Start of Text passage
The Dead Zone by Stephen King

The Dead Zone by Stephen KingSome of King’s best works are the novels and stories that combine the terrifying with heart-wrenching drama. The Dead Zone, the captivating novel that inspired not only the Cronenberg film, but also spawned a hit USA network television series, is one such work.

The Dead Zone is the tale of Johnny Smith, who, under normal circumstances, would be a truly forgettable human being. Johnny has, after all, what many would consider the “standards” of life. A position as a teacher at a local public school. A girlfriend that he loves, but has only simply kissed and nothing more. And, of course, a loving mother.

However, as fate plays the part of the true villain in this story, Johnny’s life is suddenly sent into chaos after he is sent into a coma as the result of a near-fatal car accident. Johnny remains comatose for five years only to wake up to find his world completely turned upside down.

His girlfriend, Susan, is now married with a child. His mother has joined the ranks of the fundamentally religious and, best of all, the accident has left him with a “dead zone” within his brain. This zone causes Johnny to experience blinding headaches as well as giving Johnny what will become his own personal albatross: the ability to see the future.

As Johnny realizes the true weight of his newfound gift, he begins to hate what the accident bestowed upon him even as it would cause others to see in him some sort of a hero. While he resists the power to use it, he also realizes, or at least feels, some responsibility to the world around him as he attempts to save others while using his gift.

However, it’s when he meets Greg Stillson, a local politician, and shakes his hand that he sees evil inside the man before him and takes it upon himself to change the course of the future. Intent on killing Stillson as the “dead zone” within his head transforms into a brain tumor, Johnny speeds along the course that fate put before him on the night of his fatal crash.

The Dead Zone, like The Stand and The Shining, is one of King’s most dramatic and fully realized works to date. Taking cues from classic Greek tragedy and modern day superheroes, Johnny Smith becomes the everyman who suddenly feels the weight of the world upon his shoulders. Readers will, no doubt, both sympathize and pity Johnny as he takes the final steps toward his destiny.
End of Text passage
Start of Data shown
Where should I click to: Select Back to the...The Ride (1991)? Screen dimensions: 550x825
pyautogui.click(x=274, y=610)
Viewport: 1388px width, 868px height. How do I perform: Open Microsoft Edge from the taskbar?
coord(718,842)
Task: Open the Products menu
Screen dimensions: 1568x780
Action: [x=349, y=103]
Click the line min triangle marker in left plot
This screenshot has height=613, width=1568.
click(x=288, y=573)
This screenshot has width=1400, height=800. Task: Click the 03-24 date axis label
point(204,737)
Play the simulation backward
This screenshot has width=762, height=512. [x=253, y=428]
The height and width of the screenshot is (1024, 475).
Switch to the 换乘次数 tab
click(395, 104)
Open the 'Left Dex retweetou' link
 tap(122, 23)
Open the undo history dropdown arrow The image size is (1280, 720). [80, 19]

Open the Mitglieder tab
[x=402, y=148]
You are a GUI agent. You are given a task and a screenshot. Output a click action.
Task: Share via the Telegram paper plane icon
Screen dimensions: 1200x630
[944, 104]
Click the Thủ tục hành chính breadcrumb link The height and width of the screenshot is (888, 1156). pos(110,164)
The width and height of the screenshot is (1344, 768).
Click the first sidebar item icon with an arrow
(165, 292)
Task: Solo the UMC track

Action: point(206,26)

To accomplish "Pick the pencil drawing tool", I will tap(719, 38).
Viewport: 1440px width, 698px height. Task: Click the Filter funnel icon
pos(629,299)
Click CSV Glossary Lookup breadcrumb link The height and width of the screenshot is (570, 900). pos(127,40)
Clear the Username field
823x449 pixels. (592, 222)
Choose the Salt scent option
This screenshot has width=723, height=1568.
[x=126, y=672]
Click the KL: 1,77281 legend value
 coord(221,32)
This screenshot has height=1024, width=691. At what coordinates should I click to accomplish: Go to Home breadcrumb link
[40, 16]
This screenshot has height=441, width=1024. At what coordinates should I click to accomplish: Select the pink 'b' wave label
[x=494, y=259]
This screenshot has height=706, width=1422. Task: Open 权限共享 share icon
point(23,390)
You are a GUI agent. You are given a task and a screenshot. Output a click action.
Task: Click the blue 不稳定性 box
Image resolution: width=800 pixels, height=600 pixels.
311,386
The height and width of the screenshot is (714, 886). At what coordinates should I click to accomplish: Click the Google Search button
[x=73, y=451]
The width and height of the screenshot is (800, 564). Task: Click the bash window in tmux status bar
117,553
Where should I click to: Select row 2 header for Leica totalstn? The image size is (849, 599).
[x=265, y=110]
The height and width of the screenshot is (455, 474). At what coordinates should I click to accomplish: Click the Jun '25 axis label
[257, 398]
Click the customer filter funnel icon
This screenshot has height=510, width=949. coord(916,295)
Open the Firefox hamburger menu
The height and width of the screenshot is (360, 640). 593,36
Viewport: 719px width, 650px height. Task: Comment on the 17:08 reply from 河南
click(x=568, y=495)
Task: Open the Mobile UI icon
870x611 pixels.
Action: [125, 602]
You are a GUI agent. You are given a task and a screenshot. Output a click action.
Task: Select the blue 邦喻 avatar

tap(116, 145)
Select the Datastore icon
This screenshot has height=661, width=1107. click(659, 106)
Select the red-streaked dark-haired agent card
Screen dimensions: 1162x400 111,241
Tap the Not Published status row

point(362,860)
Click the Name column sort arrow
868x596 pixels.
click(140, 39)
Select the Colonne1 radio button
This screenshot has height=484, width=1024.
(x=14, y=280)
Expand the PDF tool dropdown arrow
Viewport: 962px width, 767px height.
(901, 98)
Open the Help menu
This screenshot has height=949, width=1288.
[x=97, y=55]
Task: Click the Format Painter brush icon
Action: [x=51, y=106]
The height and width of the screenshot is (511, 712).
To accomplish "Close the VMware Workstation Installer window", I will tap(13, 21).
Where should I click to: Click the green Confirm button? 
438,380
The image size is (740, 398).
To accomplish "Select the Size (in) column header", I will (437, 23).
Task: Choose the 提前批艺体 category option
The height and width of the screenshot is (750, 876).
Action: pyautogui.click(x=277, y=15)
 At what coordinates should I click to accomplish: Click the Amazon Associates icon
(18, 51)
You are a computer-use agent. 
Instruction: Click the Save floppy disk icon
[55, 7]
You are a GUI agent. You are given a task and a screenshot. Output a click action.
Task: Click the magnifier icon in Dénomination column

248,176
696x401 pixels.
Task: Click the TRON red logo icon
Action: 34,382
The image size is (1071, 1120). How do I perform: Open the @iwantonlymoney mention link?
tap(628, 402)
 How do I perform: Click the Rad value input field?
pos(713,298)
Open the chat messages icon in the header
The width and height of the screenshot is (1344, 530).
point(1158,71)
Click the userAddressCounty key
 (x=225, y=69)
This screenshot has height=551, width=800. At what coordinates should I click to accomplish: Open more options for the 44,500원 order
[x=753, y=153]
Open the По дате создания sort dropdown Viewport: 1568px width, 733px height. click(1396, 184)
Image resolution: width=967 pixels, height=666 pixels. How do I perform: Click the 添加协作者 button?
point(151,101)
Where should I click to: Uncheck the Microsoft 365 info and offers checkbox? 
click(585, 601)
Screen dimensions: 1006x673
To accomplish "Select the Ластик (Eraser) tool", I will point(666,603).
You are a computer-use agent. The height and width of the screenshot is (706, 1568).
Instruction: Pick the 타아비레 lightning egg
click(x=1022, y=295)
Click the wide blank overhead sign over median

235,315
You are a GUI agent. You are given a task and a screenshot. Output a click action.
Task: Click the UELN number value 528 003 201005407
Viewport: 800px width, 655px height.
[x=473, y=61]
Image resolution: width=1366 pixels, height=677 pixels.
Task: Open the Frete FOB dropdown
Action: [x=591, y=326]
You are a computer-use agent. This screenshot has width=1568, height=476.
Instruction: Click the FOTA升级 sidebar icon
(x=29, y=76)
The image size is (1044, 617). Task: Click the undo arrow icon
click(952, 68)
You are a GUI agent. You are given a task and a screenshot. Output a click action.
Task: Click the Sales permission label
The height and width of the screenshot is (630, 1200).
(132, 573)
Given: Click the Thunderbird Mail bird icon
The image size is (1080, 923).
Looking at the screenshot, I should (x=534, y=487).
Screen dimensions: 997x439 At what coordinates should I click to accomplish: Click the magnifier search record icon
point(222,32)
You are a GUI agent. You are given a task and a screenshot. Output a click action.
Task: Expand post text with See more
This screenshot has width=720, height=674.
End of Data shown
● Tasks for this exercise:
1. In the review of The Dead Zone, how long does Johnny remain in a coma after the car accident?
2. Rewrite the part of the review of The Dead Zone starting with "As Johnny realizes" and going on through "using his gift.", swapping "gift" for "talent".
3. According to the review of The Dead Zone, why does Johnny set out to kill Greg Stillson?

● List of answers:
1. Five years.

2.
As Johnny realizes the true weight of his newfound talent, he begins to hate what the accident bestowed upon him even as it would cause others to see in him some sort of a hero. While he resists the power to use it, he also realizes, or at least feels, some responsibility to the world around him as he attempts to save others while using his talent.

3. When Johnny meets Greg Stillson, a local politician, and shakes his hand, he sees evil inside the man. He then takes it upon himself to change the course of the future.